Kakashi Gaiden is one of the series’ most interesting arcs for precisely this reason. A much younger, school-aged Kakashi and his equally as young team-mates, Obito Uchiha and Rin, are sent to the front-lines of the Third Great Shinobi World War, to fight against (and kill, presumably) another country’s blood-thirsty adult ninja. What’s so surprising is just how fierce and cut-throat the various skirmishes become, not least of all when Kakashi loses an eye to the unseen slash of some heartless bastard’s knife. His comrade Obito, still just a naive boy, cries tears of fear when faced with the enemy, his reaction still one of a child (and a perfectly understandable one at that,) and even though he develops bravery enough to fight back, he still loses his life, caught out by the trick of a more experienced warrior.
Obito, the boy, dies.
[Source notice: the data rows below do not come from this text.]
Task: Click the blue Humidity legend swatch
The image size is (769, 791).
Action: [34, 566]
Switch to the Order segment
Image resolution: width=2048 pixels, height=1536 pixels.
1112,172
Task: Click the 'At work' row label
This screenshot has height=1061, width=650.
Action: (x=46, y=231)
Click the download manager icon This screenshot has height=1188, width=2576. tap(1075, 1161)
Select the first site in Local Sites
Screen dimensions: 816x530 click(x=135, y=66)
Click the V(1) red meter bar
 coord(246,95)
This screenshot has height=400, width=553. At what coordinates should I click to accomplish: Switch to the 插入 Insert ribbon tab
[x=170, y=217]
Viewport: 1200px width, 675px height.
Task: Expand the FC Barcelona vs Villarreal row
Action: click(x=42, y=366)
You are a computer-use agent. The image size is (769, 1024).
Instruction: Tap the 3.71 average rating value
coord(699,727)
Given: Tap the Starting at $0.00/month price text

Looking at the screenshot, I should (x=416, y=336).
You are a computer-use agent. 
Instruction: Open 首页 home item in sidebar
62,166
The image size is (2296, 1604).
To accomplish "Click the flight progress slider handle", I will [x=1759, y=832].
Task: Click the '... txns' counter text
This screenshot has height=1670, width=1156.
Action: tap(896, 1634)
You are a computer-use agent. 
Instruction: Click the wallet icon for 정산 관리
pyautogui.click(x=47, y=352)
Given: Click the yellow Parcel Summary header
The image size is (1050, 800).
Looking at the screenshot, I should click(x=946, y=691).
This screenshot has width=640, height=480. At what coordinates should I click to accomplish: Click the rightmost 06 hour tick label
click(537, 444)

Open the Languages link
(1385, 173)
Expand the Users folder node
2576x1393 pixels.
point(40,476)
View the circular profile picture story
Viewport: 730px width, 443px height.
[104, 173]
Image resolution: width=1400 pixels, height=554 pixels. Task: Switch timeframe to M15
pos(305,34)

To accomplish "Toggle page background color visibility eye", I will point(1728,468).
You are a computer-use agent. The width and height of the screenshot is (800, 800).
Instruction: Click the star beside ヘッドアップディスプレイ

His left eye, with its newly developed Sharingan, is transplanted into Kakashi’s own damaged eye-socket. And so born is the famous Copy Ninja.
There are larger action scenes in Naruto, bigger pay-offs, more dramatic sacrifices, but Kakashi Gaiden is ferocious and exhilarating because it depicts ninja not as super-heroes, but as real people and children, clashing in battle, where there’s no time to stand still and trade philosophies, but merely the quick and the dead. There’s a moral ambiguity at its core, feelings torn between the vicarious thrill of watching a series of awesome encounters with heroic characters, and the reality of seeing these children maimed and killed by a bunch of hardened, heartless soldiers. It’s thrilling in its triumph, but thoroughly sad, too, which is just the way it should be for such a dark premise.